Friday, August 19, 2016

hey, look, i'm a helpful honda guy!

my co-leader started a nonprofit organization a few years ago that took her couponing habit and turned it into helping mothers and families by providing basic daily necessities.  you know, stuff like toiletries, household goods, etc.  they just finished a back-to-school drive where they provided backpacks stuffed with school supplies for 500 kids, and they're gearing up for the holidays, where they'll hand out gifts for families who may not be able to afford them otherwise.  the old lady has been working as her assistant for the last few months, and i think she's learned a lot of valuable skills she'll be able to use in whatever career she chooses in the future.

i've helped them out before with local fundraisers that they participate in that funnel donations that help purchase their supplies and fund their events.  they hooked up recently with a company that provides staffers for concession stands at the rose bowl for their various events.  so basically, you get people to volunteer to work with you at a beer stand or a churro cart or something and your organization receives a percentage of the sales during that event.  one of those opportunities came up while the bean was at grandma camp, so i decided to join them and help out for the evening.  the event?  a soccer game, pitting manchester vs. chelsea.  i know zip about soccer, by the way, other than what the bean does with a bunch of other 8-year-olds.  heh.

the old lady and i arrived early and parked with the rest of the vendors on a stretch of the golf course that surrounds the rose bowl.  it was a typically hot southern california summer day, but we were required to wear long black pants and closed-toe shoes.  because we were fairly early, we managed to score a pretty decent parking spot not too far from where we had to check in.


honda is the major sponsor for the rose bowl, and all of the concession stand staffers are handed a blue polo shirt and cap to wear during their shift.  check us out:


yup.  i got to dress up as a "helpful honda guy."  i found this hilarious, although as the night wore on and i kept having to field stupid comments like "hey, since you're the helpful honda guy, can i have my beer for free?"  pfffft.
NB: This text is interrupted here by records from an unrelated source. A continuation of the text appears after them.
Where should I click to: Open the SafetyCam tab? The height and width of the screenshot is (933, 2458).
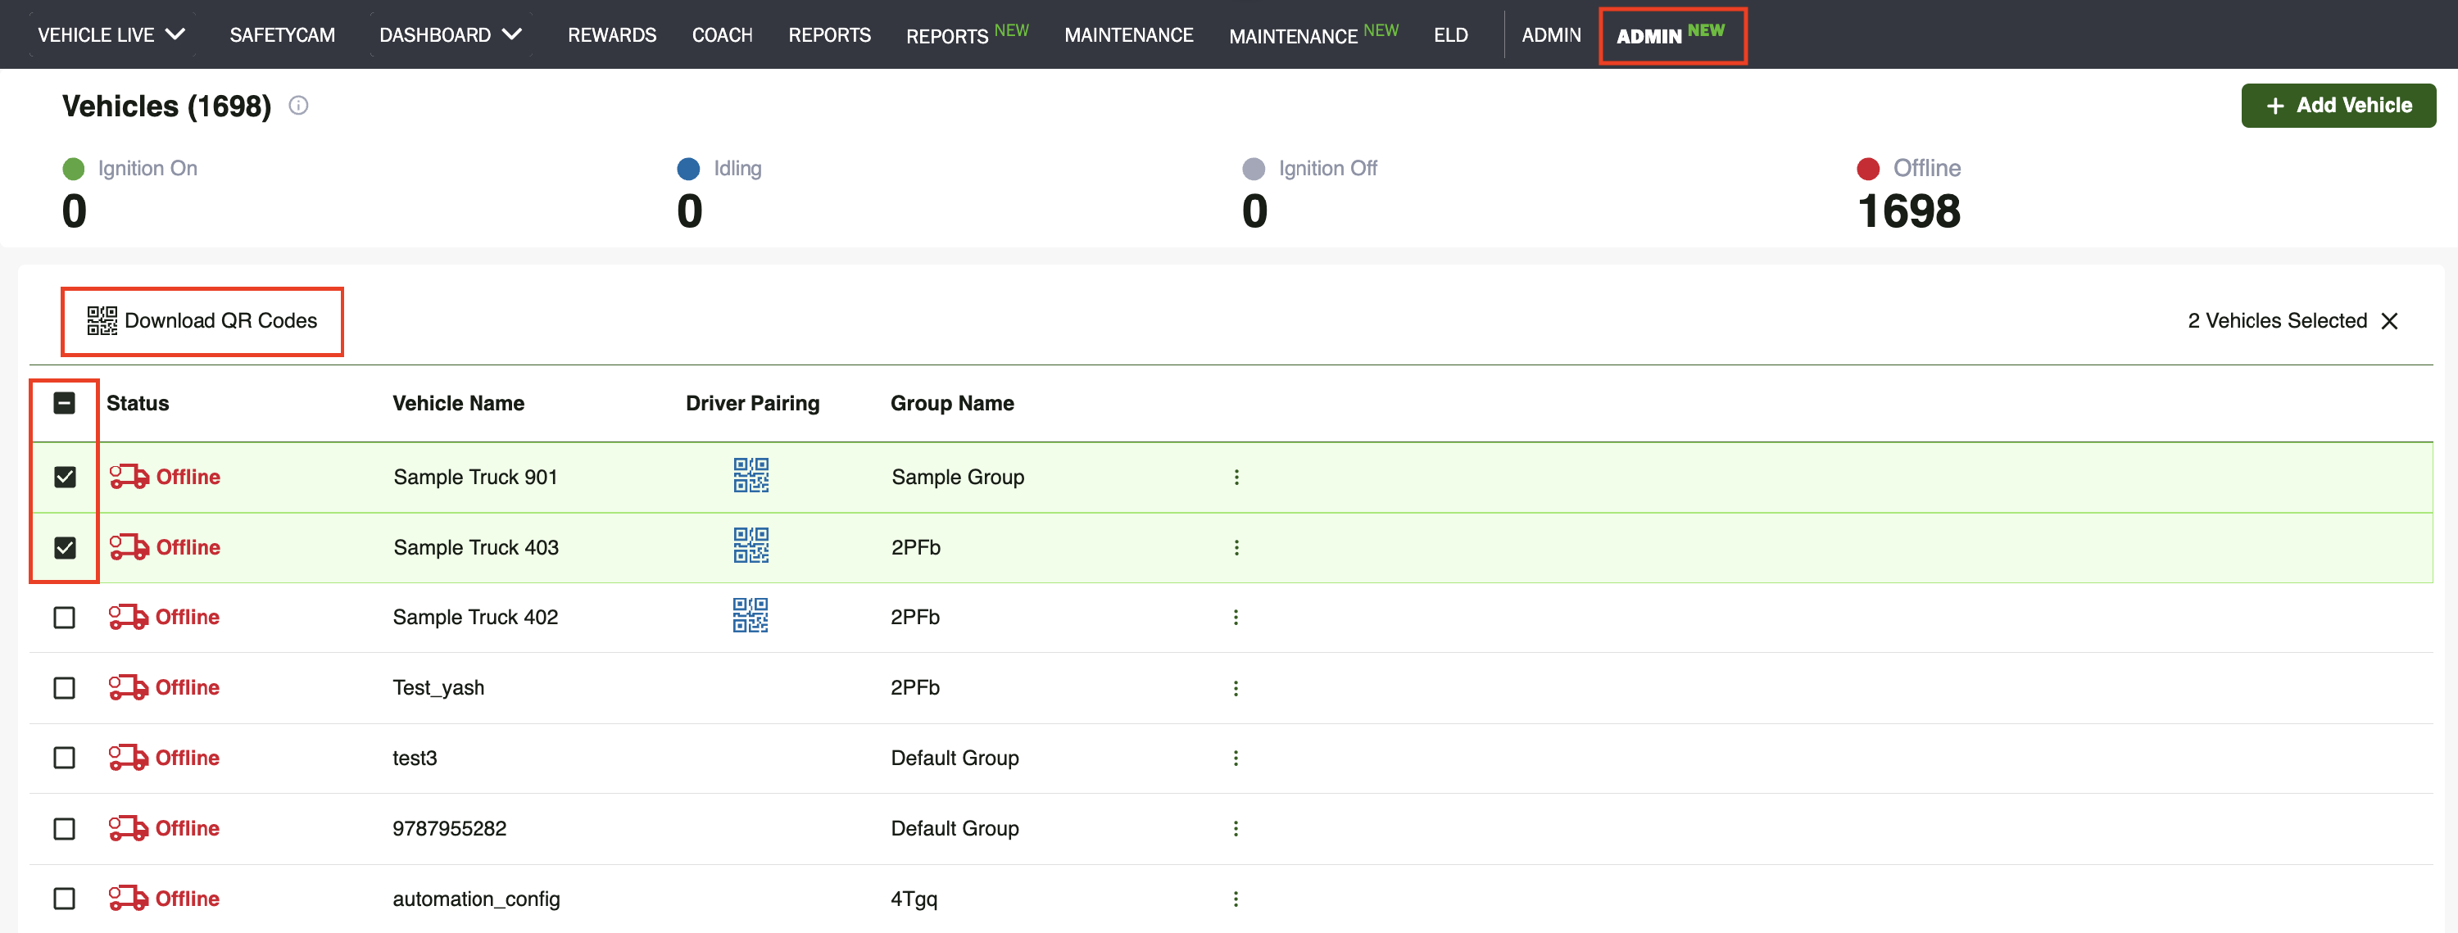coord(282,35)
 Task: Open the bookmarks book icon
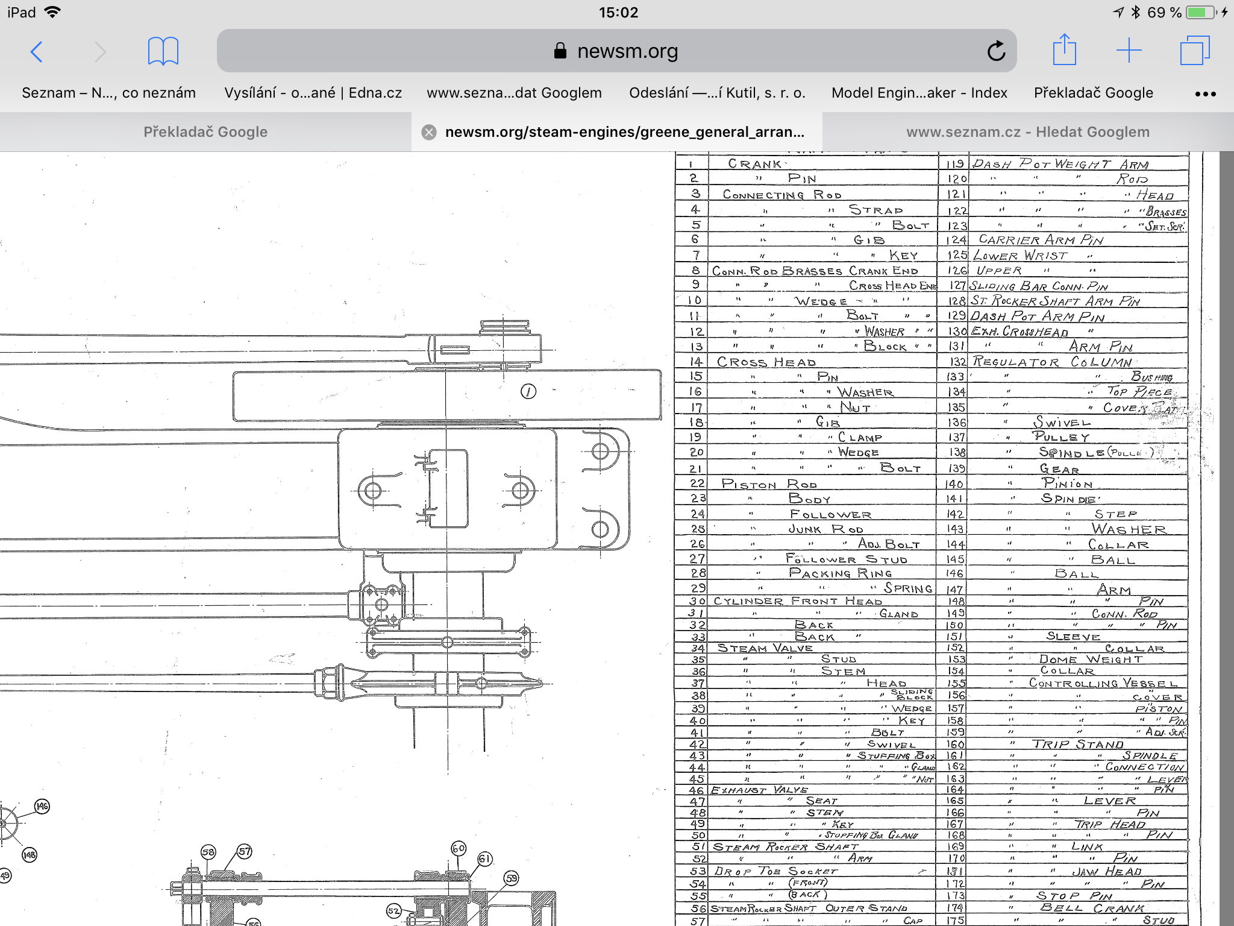[163, 51]
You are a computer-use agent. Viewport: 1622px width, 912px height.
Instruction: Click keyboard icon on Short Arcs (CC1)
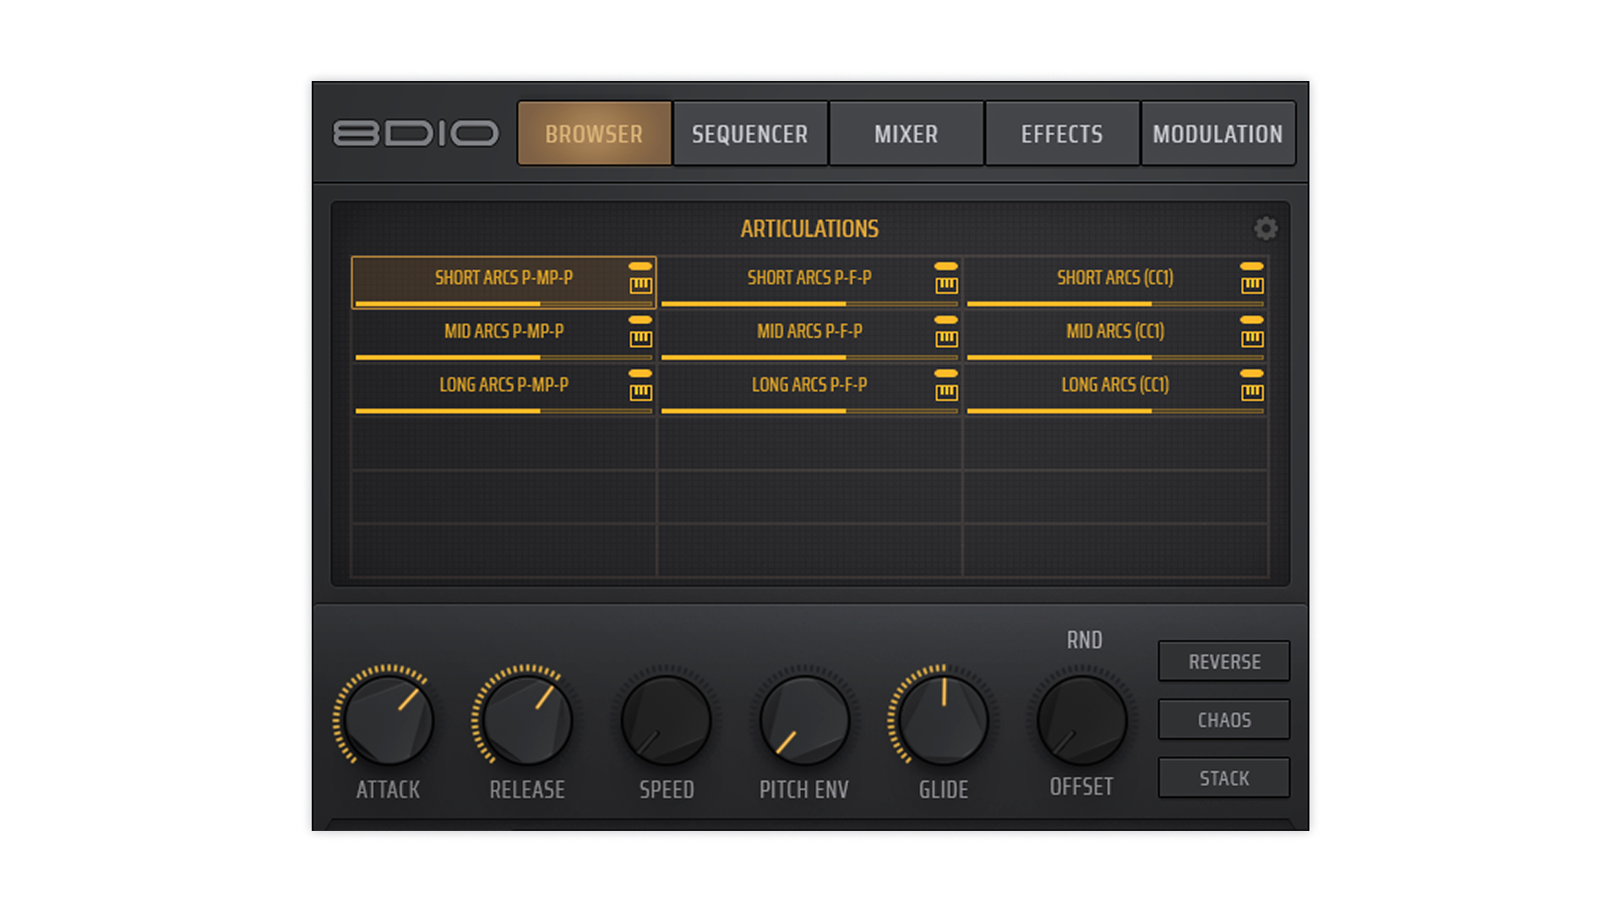1252,285
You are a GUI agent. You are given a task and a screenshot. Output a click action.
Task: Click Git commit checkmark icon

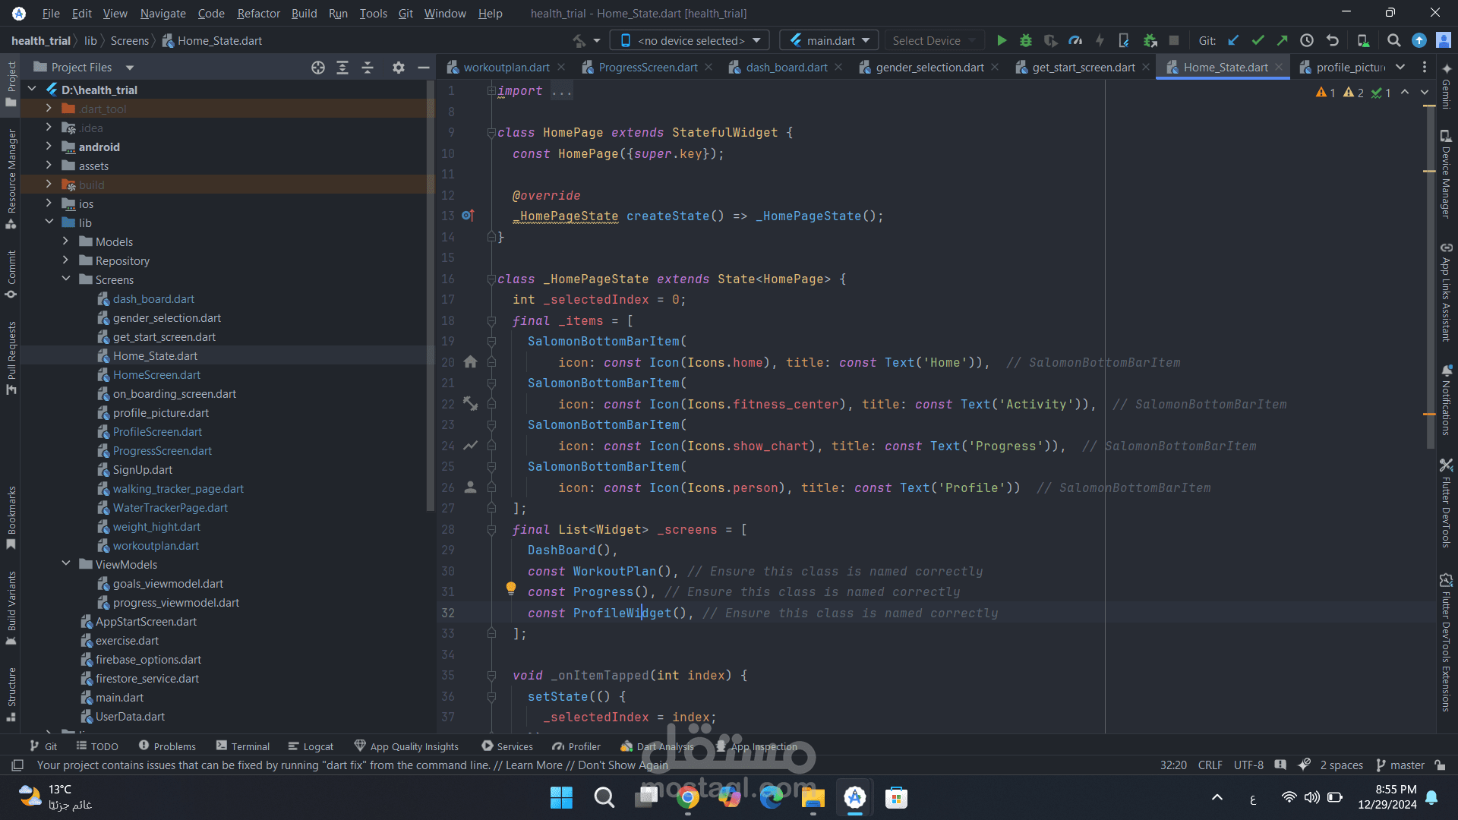tap(1258, 40)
we were assigned to beer trailer number 5.


this is what we were serving:



i know nothing about craft beer, guys.  and neither did any of my cohorts.  we totally looked up that beer online so that we'd know exactly what it was we were serving.  heh.

perks of volunteering - two free food items from the permanent concession stands and all the soda you can drink.  thank goodness they're a coke venue, because pepsi is the nastiest shit on the planet.


we even scored one of the free t-shirts they were handing out at the gate.  i didn't want to take one at first, because those are supposed to be for paying attendees, but they insisted that they had more shirts than ticket holders.  so, yeah, okay.


this was our view for the night:


and then at 6:30, the doors opened and people started flooding in.


it got busy really fast.  soccer fans are pretty rabid, and they sure love to drink.  half of them didn't even know what we were serving, but as long as it had some sort of alcoholic content they didn't really care.  the old lady and two other volunteers worked at the taps, pouring the beer as fast as they could, while i cashiered and served those cups of beer along with three others.  i splashed beer all over my hands and a little by my feet and was sticky for most of the night, and we ran out of beer out of all three taps at least twice during the 3.5 hours we served it.  and those soccer fans were generous with their tips, by the way.  we were tossing dollar bills into a cardboard box that we counted out and split at the end of the night.


it was quite the process to shut down.  we had to count every remaining cup, water bottle and bag of peanuts to make sure our inventory matched our money.  it took a while to get the money all counted and turned in with the all clear, and we managed to come out even (which apparently isn't always the case).  we turned in our hats and shirts and got the hell outta dodge.



all in all, i think we took in almost $12K in sales.  i'm not sure how much the nonprofit receives from that, but hopefully enough to make a difference.

not too bad for an evening's work, eh?